De vrouw weerspreekt dat het loon van de man uit de winst van de onderneming moet worden betaald, zoals Van Oldeniel Bedijfs- en belastingsadviseurs suggereren in productie 18 van de man. Ook heeft zij erop gewezen dat aan bedrijfskosten met een bedrag van € 80.422,00 is gerekend en dat dat meer dan de helft van de netto-omzet is. Volgens de accountant is een deel daarvan verkoopkosten, wat de overige kosten zijn wordt niet omschreven, aldus de vrouw. Zij heeft de man gevraagd deze kosten te onderbouwen, maar dat heeft hij niet gedaan. De man is na de echtscheiding bij zijn vriendin in Portugal gaan wonen. Daar is het merendeel van de relaties van de onderneming gevestigd. Hij vliegt regelmatig met of zonder [naam kind] naar Portugal of voor vakantie naar een ander land. De vrouw veronderstelt dat de man zijn privé(reis)kosten ten laste van de onderneming brengt, waarmee de winst wordt gedrukt.

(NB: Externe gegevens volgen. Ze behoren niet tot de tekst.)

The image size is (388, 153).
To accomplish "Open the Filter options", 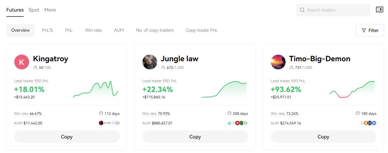I will [x=370, y=30].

De man is, hoewel hij daartoe de gelegenheid heeft gehad, niet ingegaan op deze op- en aanmerkingen van de vrouw. In zijn uitvoerige antwoordakte heeft hij wat dit betreft slechts betoogd dat de bedrijfskosten niet zijn verhoogd ten opzichte van de voorgaande jaren, maar een verdere toelichting op deze kosten heeft hij niet gegeven. Bij die laatste akte heeft hij wel draagkrachtberekeningen gevoegd als onderbouwing van zijn stelling dat de kinderalimentatie te hoog is. In de draagkrachtberekening van 8 juni 2021 wordt de draagkracht van de man, uitgaande van zijn jaarinkomen van € 77.760,00 bruto, berekend op een bedrag van € 1.970,00 per maand voor partner- en kinderalimentatie. Omdat de vrouw heeft afgezien van partneralimentatie, is deze hele ruimte in beginsel beschikbaar voor kinderalimentatie. Vast staat dat het bruto inkomen van de man steeds gelijk is gebleven.
Naar het oordeel van de rechtbank is de man er niet in geslaagd aan te tonen dat er na de uitspraak van het hof sprake is geweest van een wijziging van omstandigheden, waardoor zijn draagkracht zodanig is verminderd dat hij niet langer in staat is in zijn eigen levensonderhoud te voorzien bij het ongewijzigd in stand laten van de kinderalimentatie. De situatie dat de weigering van de vrouw om in te stemmen met een lagere kinderalimentatie naar maatstaven van redelijkheid en billijkheid onaanvaardbaar is, doet zich hier niet voor.